Wednesday, October 9, 2013

Grindstone 2013

The race that almost happened!

It took me the better part of this year to get ready for this race.  It looks like it may take a little while longer to get used to the fact that we're not running it.  This is the story of an average runner who set his mind to run an epic distance, only to have the opportunity stolen away at the last minute.  Be forewarned, this post is mostly bitter and whiny and I don't care.  

I decided last year after MMTR in November, along about the same time that Alexis decided to run Hellgate and Western States, that I would attempt to run the Beast Series this year.  Mountain Masochist being my first 50 miler, that meant that I would be attempting two new race distances, the 100K and the 100 miler.  Of course, not in the logical order of shortest to longest, that would be too easy.

So I started off the year running all of the 50Ks in the series, Holiday Lake, Terrapin Mountain, and Promise Land.  Not that I hate any of these races, but doing them all in three months isn't ideal for training purposes.  I managed to maintain a sense of peace throughout these races, knowing that if I could finish Grindstone and Hellgate, and in doing so the Beast Series, that I wouldn't have to ever run ALL three of them again in the same calendar year.  

And that satisfied feeling brought me into May and the beginning of my Grindstone training.  

In the early part of the summer I ran a lot of easy miles.  This was the 'base' building part of training that I have heard smarter and more accomplished runners talk so much about.  This wasn't too hard, coming off of a spring full of 50Ks.  This portion of my training was punctuated by me pacing Alexis at Western States.  That whole story is here, and here.  But I must say that what I learned at WS, just being there and seeing the runners, helped me enormously in preparing mentally for the 100 mile distance.

When we got back from California, I set myself to mountain running, heading into the wilderness whenever I could get the time.  I became better friends with the AT this summer, often running back to back long runs in the same weekend.  I was managing to get more and more miles every week, and was able to maintain this level of effort and distance without too much pain and suffering.

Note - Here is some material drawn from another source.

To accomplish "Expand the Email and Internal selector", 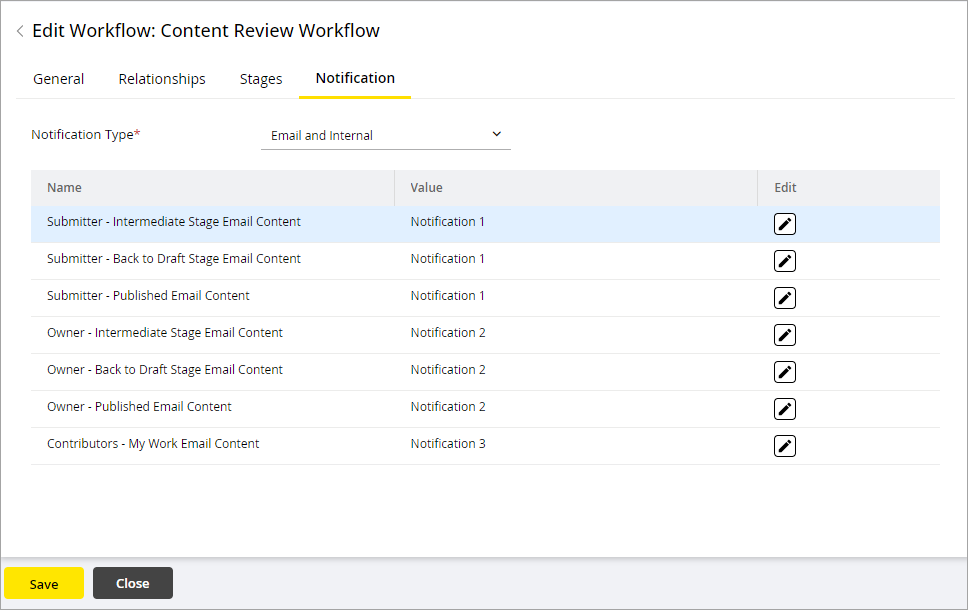I will [x=496, y=133].
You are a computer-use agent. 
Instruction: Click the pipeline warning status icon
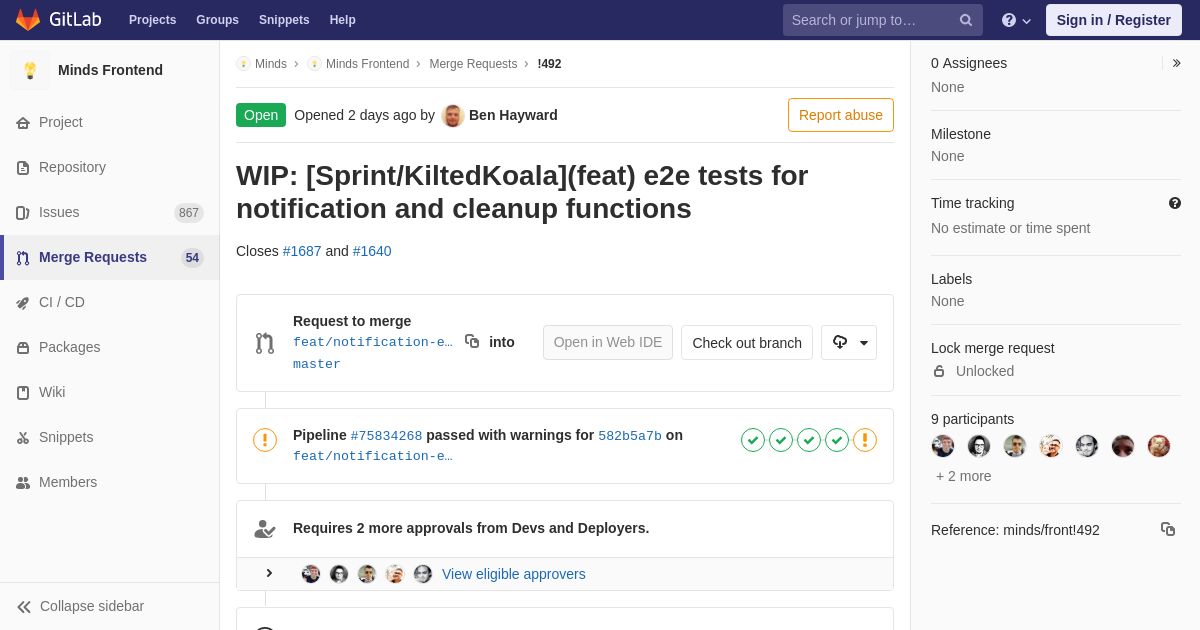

I guess I peaked my training out at the end of August and early September when I ran half the Grindstone course one weekend, then Iron Mountain 50 miler two weeks later, the Odyssey Train Rampage 40 miler the week after.  After that I still did a couple of back to back mountain long runs, ending with a Priest and Three Ridges run where I felt great.  And the I started to taper.

I had managed to run harder and farther than I ever had before without getting injured or burnt out.  I had my crew and a solid race nutrition plan all lined up.  Pacers ready. Drop bags packed.  I was at the Aid Station making a last minute purchase on the Tuesday before the race, when in walked Clark Zealand RD, and he hit me over the head with a baseball bat.

Well, not really, but he might as well have.  

And so, I spent an extra week "tapering" and trying not to go completely crazy.  And now I am floundering and unmotivated, and unsure about how much or how hard I really want to run.  It takes a lot of time and energy to prepare for a big race, and even though it is over in a day (or as close to one day as possible), you get to take away a sense of accomplishment that lasts forever.  Or at least helps to motivate you for your next run. 

But not this time.  This time I am left feeling empty and cheated.  I feel like I have wasted a good part of my summer, and neglected other aspects of my life.  I feel like it is time to reevaluate.